Pagerunner vs Playwright MCP
Playwright MCP brings Microsoft's testing infrastructure to AI agents. Pagerunner brings site intelligence and privacy. Both persist auth now — the question is whether your tool learns from usage or just saves cookies.
Feature comparison
| Feature | Pagerunner | Playwright MCP |
|---|---|---|
| Site intelligence | Adapters, selector tracking | None |
| PII anonymization | Local ONNX NER | Raw content |
| Cross-browser | Chrome only | Chrome, Firefox, WebKit |
| Accessibility snapshots | DOM-based | Token-efficient |
| Persistent profiles | Named, encrypted | --storage-state |
| Session checkpoints | Full state | Cookies/localStorage only |
| LLM-aware responses | Metadata hints | Raw accessibility trees |
| KV store | Built-in | None |
| Backing | Independent | Microsoft |
| Price | Free (Apache-2.0) | Free (Apache-2.0) |
Where Pagerunner wins
- Site intelligence. Adapters and selector tracking mean your agent gets smarter with every session, not just more state files.
- PII anonymization. Sensitive data is stripped locally before it ever reaches an LLM.
- Full session checkpoints. Restore complete page state including scroll position, not just cookies.
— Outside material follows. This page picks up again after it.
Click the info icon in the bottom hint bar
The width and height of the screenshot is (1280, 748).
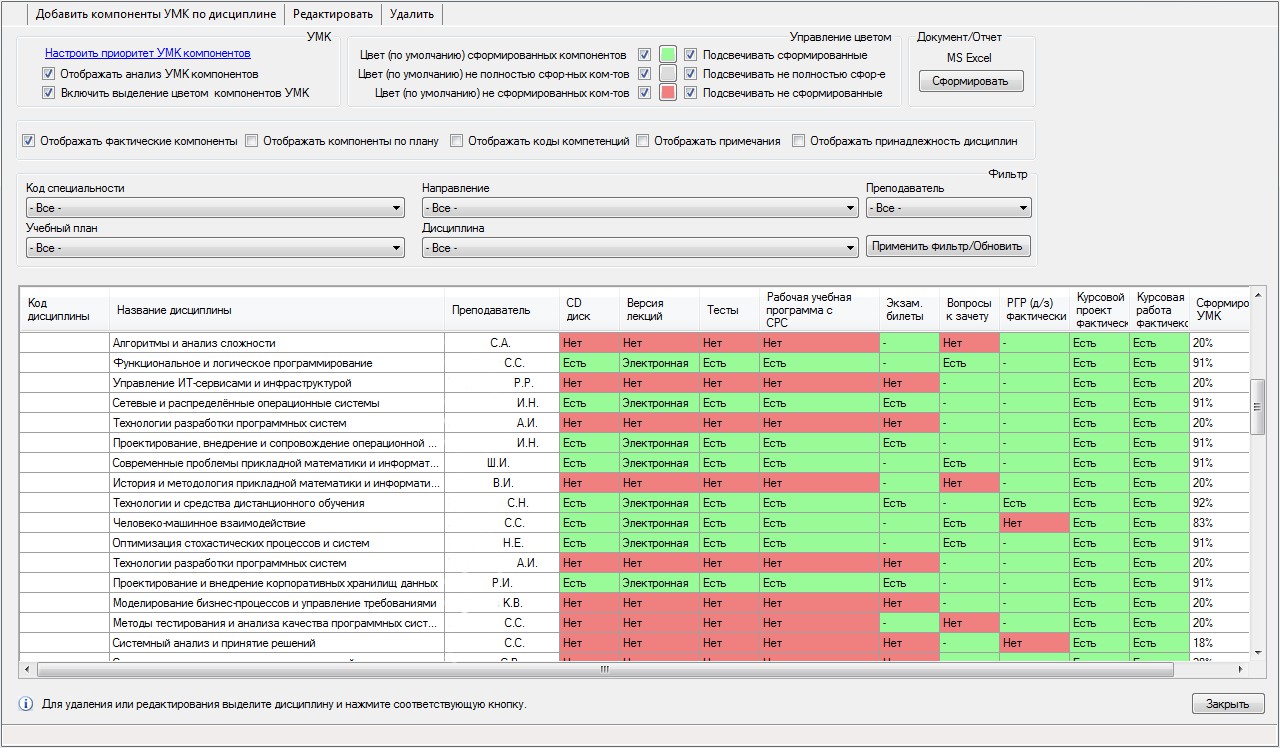pyautogui.click(x=26, y=704)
- KV store. Built-in key-value storage enables multi-agent coordination and workflow state.
- LLM-aware response metadata. Hints help agents make better decisions with less context.
Where Playwright MCP wins
- Cross-browser. Supports Firefox and WebKit in addition to Chrome.
- Accessibility snapshots. Token-efficient page representation that can reduce LLM costs.
When to use which
Use Pagerunner when
You need authenticated workflows that learn over time, privacy protection, and rich state management. Best for production agent workflows that repeat across sessions.
Use Playwright MCP when
You need cross-browser testing, accessibility snapshots for token efficiency, or you're already invested in the Playwright ecosystem.